§ Problem: Extend the passage on the generalized second derivative of $W$, picking up right after its final sentence.
___ Text to read ___
If you want to do the same thing but with $\ddot{W}$, you would start with the definition of the generalized ("distributional") second derivative:

$$ \langle\ddot{W},\varphi\rangle = \langle W,\ddot{\varphi}\rangle $$ You can then work through the same process to see that

$$ \langle\mathbb{E}[\ddot{W}],\varphi\rangle = \langle\mathbb{E}[W],\ddot{\varphi} \rangle = 0 $$ and

$$ \mathbb{E}[X_\varphi X_\psi] = \int_{-\infty}^\infty\int_{-\infty}^\infty\min(s,t) \ddot{\varphi}(s)\ddot{\psi}(t) dsdt = -\int_{-\infty}^\infty \ddot{\varphi}(t)\psi(t) dt = \langle \mathcal{C}\varphi,\psi\rangle $$ Thus the covariance operator is the negative second derivative, i.e. the covariance kernel function is $-\ddot{\delta}(s-t)$.
___ Available data ___
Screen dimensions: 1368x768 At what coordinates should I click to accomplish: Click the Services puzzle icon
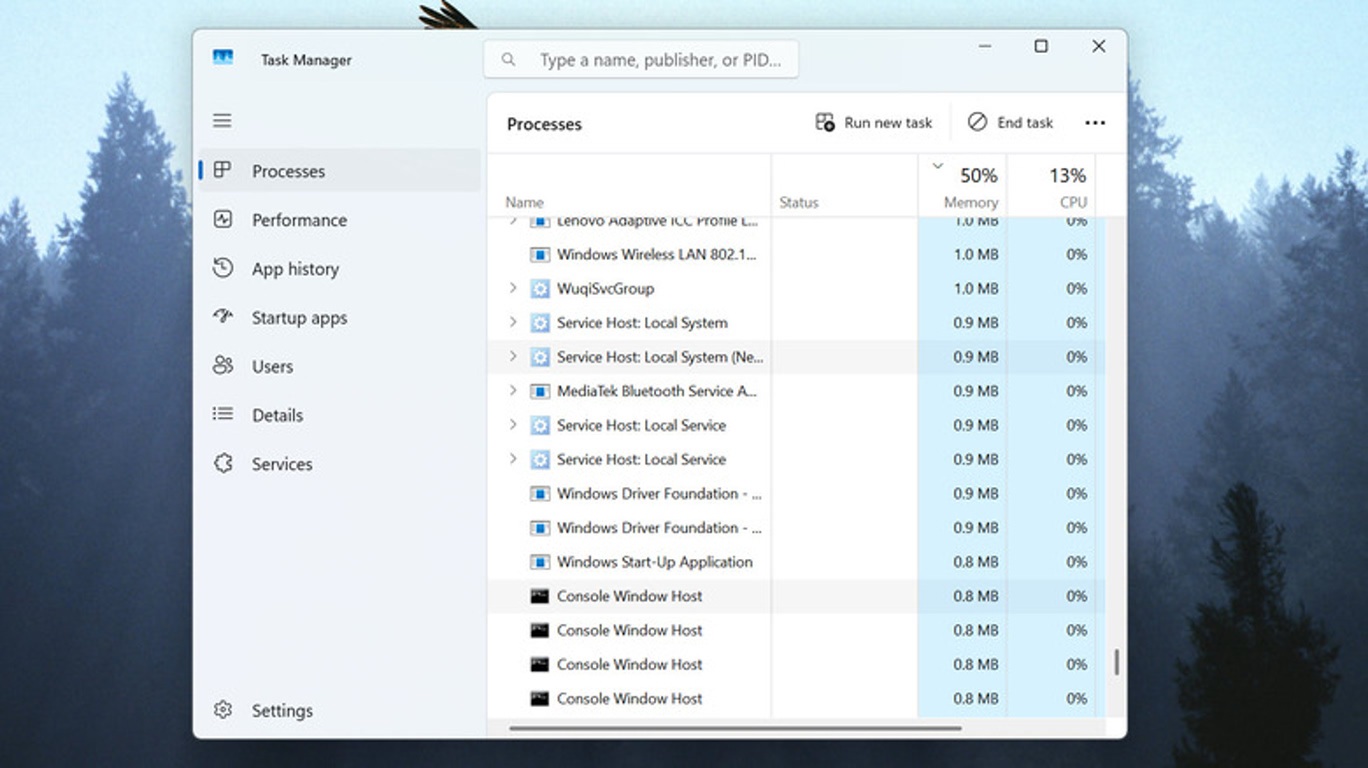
___
§ Task response:
Additional note In response to a good comment, how do we know that the processes $\dot{W}$ and $\ddot{W}$ are Gaussian? First, a generalized Gaussian random process $\eta$ is one for which any random vector formed by testing against $N$ functions is (multivariate) Gaussian, i.e. if

$$ X_{\varphi_1:\varphi_N} = [\langle \eta,\varphi_1\rangle,\ldots,\langle \eta,\varphi_N\rangle ]^t \in \Bbb{R}^N $$ then $\eta$ is Gaussian if and only if $X_{\varphi_1:\varphi_N}$ is Gaussian for every choice of $(\varphi_1,\ldots,\varphi_N)\in \mathcal{D}^N$. With this definition, it is easy to show that if $W$ is a classical Gaussian random process - say one with almost surely continuous paths such as the Wiener process - then $W$ is also a generalized Gaussian random process.

Then, Gaussianity of the (generalized) derivatives of $W$ follows from the definitions $$ \langle\dot{W},\varphi\rangle := - \langle W,\dot{\varphi}\rangle\\ \langle\ddot{W},\varphi\rangle := \langle W,\ddot{\varphi}\rangle $$ Since $W$ is a generalized Gaussian R.P., $\dot{W}$ and $\ddot{W}$ are as well.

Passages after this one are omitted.